Example Question #1 : How To Solve Two Step Equations

Evaluate the expression (3x + 4y)3 when x = 4 and y = 2.

Possible Answers:

343

64

8000

2744

800

Correct answer:

8000

Explanation:

Plug in 4 for x and 2 for y, giving you (3(4) + 4(2))3, which equals (20)3, equalling 8000.

(3x + 4y)3

(3(4) + 4(2))3

(12 + 8)3

(20)3 = 8000

Example Question #1 : How To Solve Two Step Equations

Evaluate \(\displaystyle (x+3)^2-\frac{18}{2}\) when x = 3.

Possible Answers:

3

9

0

27

–3

Correct answer:

27

Explanation:

First plug 3 in for x, giving you \(\displaystyle (6)^2-\frac{18}{2}\).
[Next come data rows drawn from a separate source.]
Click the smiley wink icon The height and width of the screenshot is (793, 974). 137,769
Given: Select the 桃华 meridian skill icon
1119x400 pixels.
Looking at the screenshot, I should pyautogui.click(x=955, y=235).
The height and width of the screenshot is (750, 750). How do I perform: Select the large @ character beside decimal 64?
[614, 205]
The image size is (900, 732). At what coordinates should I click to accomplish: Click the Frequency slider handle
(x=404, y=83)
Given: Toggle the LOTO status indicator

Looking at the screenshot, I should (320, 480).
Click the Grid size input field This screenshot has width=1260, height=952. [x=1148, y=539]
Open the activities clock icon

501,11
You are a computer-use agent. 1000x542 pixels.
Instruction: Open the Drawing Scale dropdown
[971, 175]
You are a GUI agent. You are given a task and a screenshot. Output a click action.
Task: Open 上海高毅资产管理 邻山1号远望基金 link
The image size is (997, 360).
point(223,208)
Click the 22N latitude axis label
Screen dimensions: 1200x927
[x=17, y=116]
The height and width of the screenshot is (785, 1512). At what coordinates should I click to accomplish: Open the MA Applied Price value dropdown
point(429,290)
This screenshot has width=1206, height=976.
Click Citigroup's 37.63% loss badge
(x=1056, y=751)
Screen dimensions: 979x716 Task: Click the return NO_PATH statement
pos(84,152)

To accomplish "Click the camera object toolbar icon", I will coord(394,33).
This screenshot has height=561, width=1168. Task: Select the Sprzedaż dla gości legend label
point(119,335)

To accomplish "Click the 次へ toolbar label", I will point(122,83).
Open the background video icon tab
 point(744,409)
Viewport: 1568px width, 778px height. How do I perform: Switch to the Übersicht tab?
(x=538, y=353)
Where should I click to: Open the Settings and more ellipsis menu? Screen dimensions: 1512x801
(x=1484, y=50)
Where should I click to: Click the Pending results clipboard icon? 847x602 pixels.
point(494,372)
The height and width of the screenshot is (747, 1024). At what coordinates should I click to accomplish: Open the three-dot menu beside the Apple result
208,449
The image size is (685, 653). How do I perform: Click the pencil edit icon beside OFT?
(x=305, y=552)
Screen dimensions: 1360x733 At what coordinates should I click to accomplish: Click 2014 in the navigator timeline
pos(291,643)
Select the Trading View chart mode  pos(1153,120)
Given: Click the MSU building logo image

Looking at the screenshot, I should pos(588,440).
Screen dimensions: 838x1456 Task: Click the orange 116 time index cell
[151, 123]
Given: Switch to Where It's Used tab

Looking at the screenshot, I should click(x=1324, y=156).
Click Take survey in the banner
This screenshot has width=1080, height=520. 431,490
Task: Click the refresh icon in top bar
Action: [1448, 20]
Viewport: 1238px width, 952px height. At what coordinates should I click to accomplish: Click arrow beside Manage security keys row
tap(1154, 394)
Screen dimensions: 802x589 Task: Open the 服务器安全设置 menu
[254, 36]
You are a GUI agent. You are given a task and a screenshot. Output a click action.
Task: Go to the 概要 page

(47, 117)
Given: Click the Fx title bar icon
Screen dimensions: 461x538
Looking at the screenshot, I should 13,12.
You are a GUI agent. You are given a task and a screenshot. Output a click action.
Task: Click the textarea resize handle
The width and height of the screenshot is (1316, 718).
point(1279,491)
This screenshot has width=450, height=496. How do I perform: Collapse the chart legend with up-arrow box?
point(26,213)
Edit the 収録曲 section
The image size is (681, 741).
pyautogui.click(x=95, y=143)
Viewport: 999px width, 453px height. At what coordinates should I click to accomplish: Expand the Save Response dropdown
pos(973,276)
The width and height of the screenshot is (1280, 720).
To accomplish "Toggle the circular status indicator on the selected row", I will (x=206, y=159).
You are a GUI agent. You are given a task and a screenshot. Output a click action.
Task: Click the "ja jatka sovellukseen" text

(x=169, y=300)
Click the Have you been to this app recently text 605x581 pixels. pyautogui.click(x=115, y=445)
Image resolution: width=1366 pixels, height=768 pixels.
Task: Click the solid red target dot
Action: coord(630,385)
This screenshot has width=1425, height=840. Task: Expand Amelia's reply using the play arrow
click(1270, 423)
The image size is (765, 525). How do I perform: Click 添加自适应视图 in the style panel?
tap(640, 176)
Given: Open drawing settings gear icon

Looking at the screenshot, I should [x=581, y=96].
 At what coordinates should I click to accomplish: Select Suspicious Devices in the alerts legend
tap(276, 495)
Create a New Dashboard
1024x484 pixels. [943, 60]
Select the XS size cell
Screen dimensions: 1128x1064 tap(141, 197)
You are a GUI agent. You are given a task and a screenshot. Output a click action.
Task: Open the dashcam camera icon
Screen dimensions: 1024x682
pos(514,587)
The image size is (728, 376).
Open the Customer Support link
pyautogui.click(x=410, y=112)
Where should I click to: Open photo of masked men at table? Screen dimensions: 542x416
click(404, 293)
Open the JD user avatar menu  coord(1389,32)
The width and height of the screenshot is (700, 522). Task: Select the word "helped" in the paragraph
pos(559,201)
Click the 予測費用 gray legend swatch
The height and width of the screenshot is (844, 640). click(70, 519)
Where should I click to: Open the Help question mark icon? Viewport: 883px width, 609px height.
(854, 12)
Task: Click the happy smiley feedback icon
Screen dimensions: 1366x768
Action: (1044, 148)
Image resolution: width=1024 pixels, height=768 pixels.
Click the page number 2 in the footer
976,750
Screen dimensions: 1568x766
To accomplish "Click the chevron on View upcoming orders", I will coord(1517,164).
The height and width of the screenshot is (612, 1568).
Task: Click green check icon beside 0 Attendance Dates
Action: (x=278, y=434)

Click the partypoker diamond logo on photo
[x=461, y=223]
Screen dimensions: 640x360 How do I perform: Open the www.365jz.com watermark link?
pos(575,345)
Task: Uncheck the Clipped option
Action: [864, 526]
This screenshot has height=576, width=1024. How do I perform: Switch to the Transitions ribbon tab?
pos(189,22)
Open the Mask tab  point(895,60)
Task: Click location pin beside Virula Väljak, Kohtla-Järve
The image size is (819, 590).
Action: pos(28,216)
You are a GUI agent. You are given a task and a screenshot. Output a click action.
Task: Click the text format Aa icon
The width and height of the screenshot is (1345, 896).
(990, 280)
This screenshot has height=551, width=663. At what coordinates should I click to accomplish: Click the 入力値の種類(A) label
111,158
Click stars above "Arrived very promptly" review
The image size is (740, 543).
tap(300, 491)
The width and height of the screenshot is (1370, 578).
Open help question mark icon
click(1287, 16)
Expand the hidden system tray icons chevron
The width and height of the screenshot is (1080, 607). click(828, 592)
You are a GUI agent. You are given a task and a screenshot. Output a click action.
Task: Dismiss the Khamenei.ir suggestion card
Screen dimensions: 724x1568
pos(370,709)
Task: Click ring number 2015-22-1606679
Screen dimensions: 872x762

You square 6, giving you 36, then subtract (18/2), giving you 27.

\(\displaystyle (x+3)^2-\frac{18}{2}\)

\(\displaystyle (3+3)^2-\frac{18}{2}\)

\(\displaystyle (6)^2-9\)

\(\displaystyle 36-9=27\)

Example Question #2 : How To Solve Two Step Equations

Solve for \(\displaystyle x\).

\(\displaystyle 2x - 5 = -3x - 10\)

Possible Answers:

\(\displaystyle x=0\)

\(\displaystyle x=1\)

\(\displaystyle x=-1\)

\(\displaystyle x=3\)

\(\displaystyle x=-3\)

Correct answer:

\(\displaystyle x=-1\)

Explanation:

\(\displaystyle 2x - 5 = -3x -10\)

Add 5 to each side of the equation.

\(\displaystyle 2x = -3x -5\)

Add 3x to each side of the equation.

\(\displaystyle 5x = -5\)

Divide each side of the equation by 5.

\(\displaystyle x = -1\)

Example Question #4 : How To Solve Two Step Equations

Solve for \(\displaystyle n\).

\(\displaystyle 3n+9=0\)

Possible Answers:

\(\displaystyle -6\)

\(\displaystyle \frac{1}{3}\)

\(\displaystyle 3\)

\(\displaystyle -\frac{1}{3}\)

\(\displaystyle -3\)

Correct answer:

\(\displaystyle -3\)

Explanation:

\(\displaystyle 3n+9=0\)

Subtract 9 from both sides of the equation.

\(\displaystyle 3n=-9\)

Divide each side of the equation by 3.

\(\displaystyle n=\frac{-9}{3}\)

\(\displaystyle n=-3\)

Example Question #5 : How To Solve Two Step Equations

Solve for \(\displaystyle x\).

\(\displaystyle -11 - \frac{6}{x} = 13\)

Possible Answers:

\(\displaystyle -4\)

\(\displaystyle -\frac{1}{4}\)

\(\displaystyle \frac{1}{4}\)

\(\displaystyle 4\)

\(\displaystyle 0\)

Correct answer:

\(\displaystyle -\frac{1}{4}\)

Explanation:

\(\displaystyle -11 - \frac{6}{x} = 13\)

Add 11 to each side of the equation.

\(\displaystyle -\frac{6}{x}=24\)

Multiply each side of the equation by \(\displaystyle x\).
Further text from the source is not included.